Calculate the “correction factor” which is the determinate of the Jacobian matrix. The determinate of a matrix is discussed in more detail in the next section but the calculation is provided below.

\[ \begin{vmatrix} \frac{\partial x}{\partial u} & \frac{\partial x}{\partial v} \\ \frac{\partial y}{\partial u} & \frac{\partial y}{\partial v} \end{vmatrix} = \frac{\partial x}{\partial u}\frac{\partial y}{\partial v} - \frac{\partial x}{\partial v}\frac{\partial y}{\partial u} \]

Linear algebra

Linear algebra initially felt like a completely separate field of study compared to thinking about function slopes and areas under a curve. However, linear algebra is an abstract field of study. It is only concerned with manipulating lists ordered numbers such that linearity is conserved. We will find these ordered lists are useful for modeling physics vectors, geometries, equations etc. and hence the study of calculus can be applied once we have first built up the basic principals of linear algebra.

Abstract vector spaces

I previously introduced vectors as a mathematical structure for representing . Vectors are used for more than representing physical quantities that have a magnitude and direction. Examples for other interpretations of vector spaces include:

Complex numbers
Ordered list of numbers
Systems of linear equations
Function spaces

Matrices for solving a system of equations

A system of equations can more easily represented and solved using matrices. The vector $\vec{x}$ can be used to represent the unknown variables, whilst the outputs of the equations can be represented with a vector $\vec{y}$. The matrix $A$ can then be the coefficients corresponding to the inputs of for each of the equations. Hence a system of equations in matrix form can simply be written as follows:

\[ A\vec{x} = \vec{y} \]

To solve this linear algebra equation we can create an augemented matrix which simply combines the columns of $A$ with $\vec{y}$. In this augemented form we can use Gaussian elimination which is the process of simplifying a matrix (or system of equations) into a form which makes it easy to solve for the unknown variables $x$. This is the row echelon form. Which states the left most entry of every non-zero row is to the right of left most entry of the row above. All zero rows of the augmented matrix are at the bottom.
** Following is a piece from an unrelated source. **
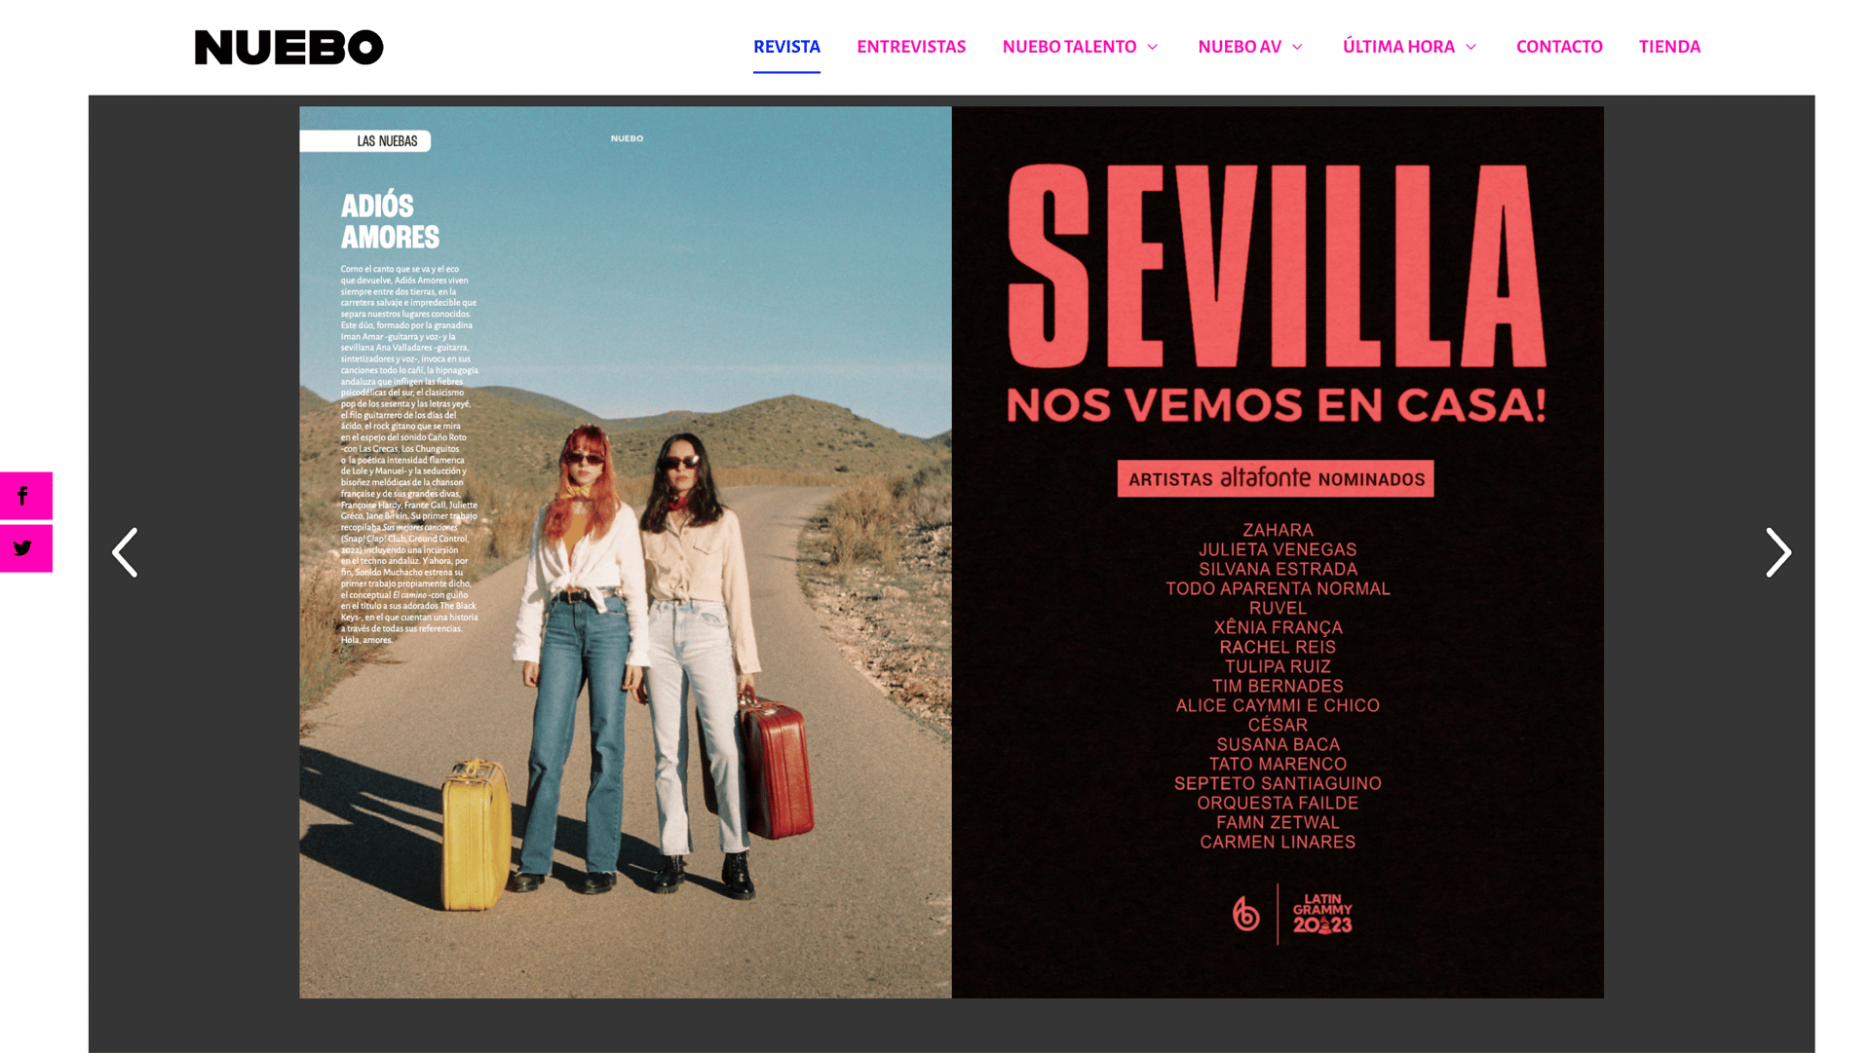
Task: Click the ARTISTAS altafonte NOMINADOS banner
Action: (1276, 478)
Reduced row echelon form takes this further by adding these left-most entries must be 1. The process to get to (reduced) row echelon form is simple and just involves applying any linear combination of the other rows or itself until the matrix is in row-echelon format.
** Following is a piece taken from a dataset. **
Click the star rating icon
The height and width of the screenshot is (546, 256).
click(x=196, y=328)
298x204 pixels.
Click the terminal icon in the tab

\[\begin{array}{cccc|c} 1 & * & * & * & * \\ 0 & 0 & 1 & * & * \\ 0 & 0 & 0 & 1 & * \\ 0 & 0 & 0 & 0 & 0 \end{array}\]

Matrices as linear maps

I described vectors in the previous section. A vector space is a set of all possible vectors that can be produced by either vector addition or scalar multiplication. Simply with these operators we cannot convert a 2D vector into a higher or lower dimensional vector. Adding two 2D vectors will always produce a 2D vector and scaling a 2D vector produces a 2D vector. A linear map is mathematical operation which maps a vector in one vector space $R^n$ to another vector space $R^m$ whilst still preserving the properties of vector addition and scalar multiplication. With these properties we can scale, rotate and even possibly flip the geometry. Treating a matrix as a linear map, we can interpret the matrix as an augmented matrix which translates the $\hat \bf{i}$, $\hat \bf{j}$ and $\hat \bf{k}$ unit vectors to the new coordinate system.

Determinant

The determinate of a matrix provides a factor by how much the area between two lines have scaled. A negative determinate indicates a transformation which flipped the coordinates.

\[ \begin{vmatrix} a & b \\ c & d \end{vmatrix} = ad - bc \]

Cross product

Finding the cross product of two vectors is a recursive process which sums the determinates of “sub-matrices”. First construct a matrix, the first row representing the unit vectors, the second and third rows representing the vectors respectively. Then mark alternating plus and minus symbols on each of the elements. We can construct “sub-matrices” by eliminating a single row and column.

\[ \vec{a} \times \vec{b} = \begin{vmatrix} \hat{i} & \hat{j} & \hat{k}\\ a_1 & a_2 & a_3\\ b_1 & b_2 & b_3 \end{vmatrix} = (a_2b_3-a_3b_2)\hat{i} + (a_3b_1-a_1b_3)\hat{j}+(a_1b_2-a_2b_1)\hat{k} \]

Inverse matrix

Finding the inverse of a matrix simply the solution to the equation $AA^{-1} = I$. We can employ the techniques of matrix augmentation and Gaussian elimination as discussed previously in solving systems of equations.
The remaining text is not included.